Opinion: Non-cognitive skills make a big difference

by Dr Lisa O’Brien06 Jul 2016

I was reflecting recently on how as children we learn many of the non-cognitive skills that are needed for learning and for life.
 
I then remembered how it was that I first learnt about the importance of perseverance. I have such a clear memory of my mother helping me to learn something new, and I was struggling. So she encouraged me to keep trying by telling me the Scottish legend of Robert the Bruce and the spider. 
 
Defeated and driven into exile by the English, King Bruce took refuge in a cave where he sat and watched a little spider repeatedly try and fail to build its web on the roof of the cave. Finally the spider succeeded after multiple attempts. The spider’s persistence inspired Robert the Bruce to defeat the English and inspired me: if at first you don’t succeed – try, try again.
 
Developing skills such as persistence, motivation and confidence is important for all children in the quest to improve academic results.
 
These non-cognitive skills can make an enormous difference to a child’s attitudes towards learning and their levels of attainment at school.
 
Research shows that non-cognitive skills can influence later-life outcomes with the same or greater strength as measures of cognitive skills. A child who develops confidence in their own abilities, is motivated, able to set goals, monitor their progress and problem solve, is more likely to have greater success in their academic learning.
 
This is where the value of the role of parent as their child’s first teacher comes into play. How a parent influences a child’s beliefs about the importance of education, their confidence levels and their learning capabilities can significantly influence their educational outcomes.
 
But some children, particularly those from disadvantaged backgrounds, need some extra support from outside their inner family environment, to acquire the range of both cognitive and non-cognitive skills they need to succeed at school and throughout their lives.
 
The good news is that the skills of young people can be shaped and enhanced over time, so targeting interventions at the appropriate stage of a person’s life is important.
 
Non-cognitive skills are more able to be influenced in adolescence than cognitive skills. This explains why an effective strategy for their development is putting strong and positive mentors in a child’s path at this stage of their life.
 
This is one approach we take at The Smith Family for the disadvantaged students we support. These young people have had to overcome many barriers in their lives, including having fewer opportunities to develop non-cognitive skills compared to their more advantaged peers.
 
Many don’t have access to role models in their immediate circle that they can turn to for guidance. Through our educational support program we introduce them to mentors who can guide and encourage their development.
 
I know I was fortunate to have a strong role model in my mother. Her lessons on perseverance are still with me even though sadly she died many years ago.
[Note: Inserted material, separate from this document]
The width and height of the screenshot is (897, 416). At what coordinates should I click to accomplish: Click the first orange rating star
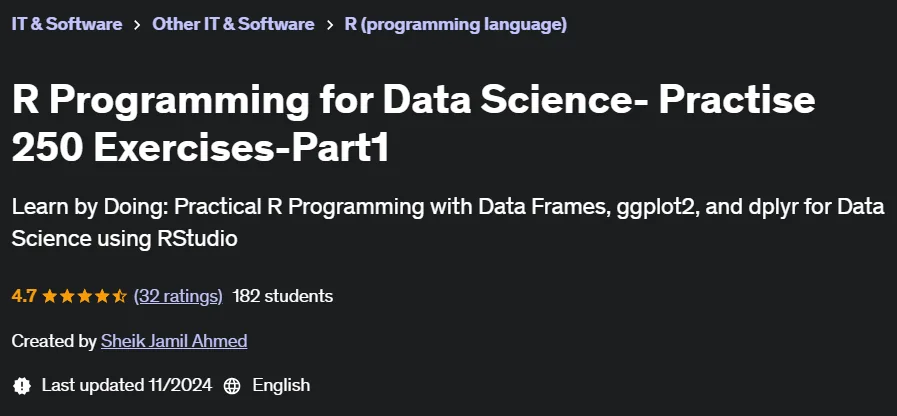coord(50,296)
That simple, yet powerful tale of a King inspired by a spider continues to resonate.
 
I see this determination in so many of the students The Smith Family supports in their education. They are surmounting so many obstacles to achieve at school and are realising their ambitions through the motivation of a better future.
 
So as we weigh up our options and make decisions about which strategies to develop to improve educational performance, let’s not discount the value that can be derived from shoring up an individual’s non-cognitive skills. They are just as important as improving their abilities in literacy and numeracy.